What could be harder during the holidays, or any other time of the year for that matter, than coping with the loss of your child? Everyday in America, parents are forced to wake up and face the day without their children, all because someone made the choice to drink and drive.
For some families, it’s especially hard to deal with the penalties and sentencing for driving under the influence (DUI) offenders who have killed their child in an alcohol-related crash. That’s the situation Connie Wilson of Tennessee has found herself in right now, and she’d like to see improved sentences for DUI offenders who have killed someone due to drunk driving.
Wilson lost her son Mark in 2007 to a drunk driving crash. He was only 19 years old at the time, and a sober passenger in a vehicle driven by a drunk driver. When the car he was in hit another vehicle, he and the other driver were both killed. The drunk driver who caused the crash entered a guilty plea and was sentenced to time served, and that’s not OK with Wilson or her family.
In Tennessee, DUI laws have a classification for Vehicular Homicide, and anyone who kills someone due to driving drunk will be guilty of a Class B felony and lose their license for 3 to 10 years with no ability to gain a restricted license or interlock device. Although the state’s guidelines recommend a jail sentence of 8 to 12 years for a first-time DUI offender who causes a fatal crash, a judge has the discretion to reduce the sentence or give the offender probation.

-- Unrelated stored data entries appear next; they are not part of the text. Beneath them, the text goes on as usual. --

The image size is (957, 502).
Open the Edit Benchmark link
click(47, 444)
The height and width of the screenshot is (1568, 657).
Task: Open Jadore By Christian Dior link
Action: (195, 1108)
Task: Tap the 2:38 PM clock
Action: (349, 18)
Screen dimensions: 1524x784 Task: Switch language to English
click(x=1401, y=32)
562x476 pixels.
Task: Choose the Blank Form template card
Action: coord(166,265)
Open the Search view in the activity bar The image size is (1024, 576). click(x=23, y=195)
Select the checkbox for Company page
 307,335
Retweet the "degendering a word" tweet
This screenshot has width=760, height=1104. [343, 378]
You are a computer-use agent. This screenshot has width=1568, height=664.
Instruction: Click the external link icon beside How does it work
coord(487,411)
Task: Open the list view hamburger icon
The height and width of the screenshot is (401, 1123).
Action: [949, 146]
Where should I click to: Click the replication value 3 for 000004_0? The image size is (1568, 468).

It won’t bring her son back, but Wilson would like to see the law changed. If someone has caused a fatal crash, they should be held accountable with deterrents like long term jail time.
It might be a good time to request such a change – Tennessee recently became the 19th state to enact an all-offender interlock law, so lawmakers clearly have their eye on their DUI problem and want to work to decrease fatal DUI crashes in the state.